İslâm, bir garnitür mü?

Ali Bulaç Bey, geçen gün önemli bir konuya dikkat çekti: Başörtüsü ferdî bir özgürlük müdür, böyle mi ele alınmalıdır, yoksa dinî bir tercih, ekleyecek olursak, İslâmî bir hak ve vazife midir?
Bu soru, hem bugün düşünce ve inanç dünyamızla günlük pratiğimizi ve İslâm'a söz konusu dünyamızda ve pratiğimizde verdiğimiz yeri, hem de İslâm dünyasında son bir buçuk asırdır yaşanan bir süreci ve süregelen tartışmaları anlama bakımından önem taşıyor. İslâm dünyasının asırlarca liderliğini, koruyuculuğunu ve temsilciliğini yapan Osmanlı Devleti'nin, fecî bir mağlûbiyetin tescili olan 1774 Küçük Kaynarca Anlaşması'ndan sonra Batı'ya bakışı değişmeye başladı. O ana kadar Batı'ya tepeden bakan, 17'nci asrın başlangıcına kadar Batı'nın en güçlü imparatorluklarıyla yapılan savaşlarda anlaşmaların başına, "İmparator, sadrazama denktir; Padişah, kendisine 'oğlum' diye hitap eder." maddesini koyduran bir devlet, artık merhale merhale Küçük Kaynarca Anlaşması ve sonrasını tartışır hale gelmişti. Mağlûbiyetlerle ve İslâm dünyasının sömürgeler diyarı haline gelmesiyle süregiden 19'uncu asrın özellikle ikinci yarısından sonra Müslüman aydınlar, mütefekkirler ve âlimler, "zafer sabahlarından bozgun akşamlarına" düşmenin sebeplerini ve yeniden yükselişe geçmenin çarelerini araştırmaya koyuldular. İlk günkü tazeliği ve orijinalliğiyle ayakta duran İslâm, hayatın hayatı olduğu ve bütün bir tarihi onunla yoğrulmuş bulunan İslâm dünyasının dirilişi onun bütün bir hayatta yeniden ihyasıyla mümkün bulunduğu için de haklı olarak ona yöneldiler. Ne var ki, bu aydınlar, mütefekkirler ve âlimler içinde yer alan modernist ve büyük ölçüde neo-Selefî çizgide olanlar, problemi de, onun çözümünü de genellikle içtimaî ve siyasî sahada aradılar. Oysa durum, İslâm dünyasının önemli sarsıntı geçirdiği Moğol istilâları ve Haçlı seferleri dönemindekinden çok farklıydı. Artık Batı'dan fen/bilim ve felsefe kaynaklı, yedeğine teknolojiyi almış inkâr fırtınaları esiyordu ve bu fırtınalar, zihinlerle birlikte kalbleri de teslim alıyordu. Zihinlerin İslâmî düşünce ile, kalblerin İslâm imanı ve marifetullahla, ferdî hayatın İslâmî ibadet ve yaşayışla yoğrulmadığı bir zeminde içtimaî ve siyasî temelde İslâm adına da, İslâm dünyasında başka bir ideoloji veya sistem adına da gerçek anlamda bir diriliş mümkün değildi.
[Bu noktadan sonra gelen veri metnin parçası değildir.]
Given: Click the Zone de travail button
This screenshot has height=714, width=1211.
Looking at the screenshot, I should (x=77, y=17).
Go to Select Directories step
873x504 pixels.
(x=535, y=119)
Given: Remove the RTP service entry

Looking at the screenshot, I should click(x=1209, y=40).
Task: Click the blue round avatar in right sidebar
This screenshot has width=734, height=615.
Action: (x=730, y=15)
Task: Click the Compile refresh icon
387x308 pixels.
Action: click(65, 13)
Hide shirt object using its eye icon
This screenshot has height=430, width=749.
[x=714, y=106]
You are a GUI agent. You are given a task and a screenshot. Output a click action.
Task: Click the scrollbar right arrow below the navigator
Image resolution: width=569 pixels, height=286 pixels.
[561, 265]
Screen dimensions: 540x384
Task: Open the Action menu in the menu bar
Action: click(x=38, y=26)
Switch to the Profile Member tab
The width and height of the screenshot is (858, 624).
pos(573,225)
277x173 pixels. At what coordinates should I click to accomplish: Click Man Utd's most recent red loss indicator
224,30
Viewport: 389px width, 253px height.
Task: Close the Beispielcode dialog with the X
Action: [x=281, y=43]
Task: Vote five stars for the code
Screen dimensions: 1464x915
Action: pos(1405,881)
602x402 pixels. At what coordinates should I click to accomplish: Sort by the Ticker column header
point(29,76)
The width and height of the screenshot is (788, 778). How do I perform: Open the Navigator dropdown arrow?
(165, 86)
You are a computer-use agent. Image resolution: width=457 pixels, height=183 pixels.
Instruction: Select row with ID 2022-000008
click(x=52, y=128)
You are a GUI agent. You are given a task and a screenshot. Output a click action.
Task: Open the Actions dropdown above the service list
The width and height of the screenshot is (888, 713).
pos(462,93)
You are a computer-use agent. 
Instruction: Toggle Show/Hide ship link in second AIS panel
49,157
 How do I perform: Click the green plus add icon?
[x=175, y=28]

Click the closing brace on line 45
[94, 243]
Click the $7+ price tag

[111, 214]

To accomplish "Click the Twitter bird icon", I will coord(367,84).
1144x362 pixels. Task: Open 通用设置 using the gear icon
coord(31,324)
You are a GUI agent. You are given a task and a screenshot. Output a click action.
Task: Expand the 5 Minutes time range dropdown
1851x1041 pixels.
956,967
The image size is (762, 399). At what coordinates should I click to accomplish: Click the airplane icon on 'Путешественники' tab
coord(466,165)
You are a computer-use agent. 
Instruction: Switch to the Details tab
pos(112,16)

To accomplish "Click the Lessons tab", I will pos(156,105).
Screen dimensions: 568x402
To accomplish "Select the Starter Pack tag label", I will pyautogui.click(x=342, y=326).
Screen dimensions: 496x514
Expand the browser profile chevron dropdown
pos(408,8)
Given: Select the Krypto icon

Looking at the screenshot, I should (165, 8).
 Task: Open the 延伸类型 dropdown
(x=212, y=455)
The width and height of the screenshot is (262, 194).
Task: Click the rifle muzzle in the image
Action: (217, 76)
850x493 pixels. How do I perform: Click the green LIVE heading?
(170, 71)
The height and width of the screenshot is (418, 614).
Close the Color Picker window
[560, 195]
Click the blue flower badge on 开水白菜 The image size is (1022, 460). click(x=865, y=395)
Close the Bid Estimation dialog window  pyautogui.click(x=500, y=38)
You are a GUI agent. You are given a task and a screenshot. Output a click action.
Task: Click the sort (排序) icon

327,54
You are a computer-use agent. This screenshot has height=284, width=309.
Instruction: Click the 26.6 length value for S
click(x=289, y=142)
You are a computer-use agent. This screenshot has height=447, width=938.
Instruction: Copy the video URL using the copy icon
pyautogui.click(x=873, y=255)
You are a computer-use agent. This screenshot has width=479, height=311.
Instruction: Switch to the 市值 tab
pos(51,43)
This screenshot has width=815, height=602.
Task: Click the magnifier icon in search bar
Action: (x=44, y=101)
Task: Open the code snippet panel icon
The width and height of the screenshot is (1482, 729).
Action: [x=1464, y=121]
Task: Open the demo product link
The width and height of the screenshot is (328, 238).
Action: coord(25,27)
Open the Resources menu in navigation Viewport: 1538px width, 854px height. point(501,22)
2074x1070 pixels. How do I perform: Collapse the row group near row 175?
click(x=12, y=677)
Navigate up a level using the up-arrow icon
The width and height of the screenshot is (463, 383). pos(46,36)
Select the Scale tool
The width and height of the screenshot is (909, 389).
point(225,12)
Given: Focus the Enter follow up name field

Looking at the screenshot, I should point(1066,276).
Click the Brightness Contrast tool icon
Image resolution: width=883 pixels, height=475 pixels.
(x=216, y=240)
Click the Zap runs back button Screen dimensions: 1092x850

Evet, bu gerçek, İslâm dünyasında gerektiği ölçüde anlaşılamadı. Ayrıca, Müslümanca düşünme, inanma ve yaşamanın ferde yüklediği birtakım sorumluluklar karşısında siyaset çok kolaydı; şöhret, mevki, para gibi dünyevî getirileri de vardı. Dolayısıyla, ne yazık ki İslâm hassasiyetli kitleler de büyük ölçüde kolaya tâbi oldu. Türkiye özelinde 1969 MNP hareketiyle teşebbüs edilen siyasî temelde millî-İslâmî diriliş hareketi, AK Parti ile, AK Parti'nin Ali Bulaç Bey'in zaman zaman eleştirdiği birtakım "söylem"leriyle bir bakıma fiyaskosunu ilan ederken, bir bakıma da özellikle İslâm adına yanlış bir yolla doğru bir hedefe varmanın mümkün olmayacağını ortaya koymuştur. Ama bu açık gerçek çok defa itiraf edilememekte, üstü kapalı itiraflarla da olan İslâm'a olmaktadır. İslâm, pratikteki fiyaskolara göre farklı farklı tarif edilmekte, farklı farklı yorumlanmakta, Türkiye'deki ve "hür dünya"daki mevcut sistem inanç, düşünce ve ferdî hayatta din hürriyetini kabul ettiği halde, din temelinde savunulması gereken hakların bile farklı temellerde savunulmasına sebep olmaktadır.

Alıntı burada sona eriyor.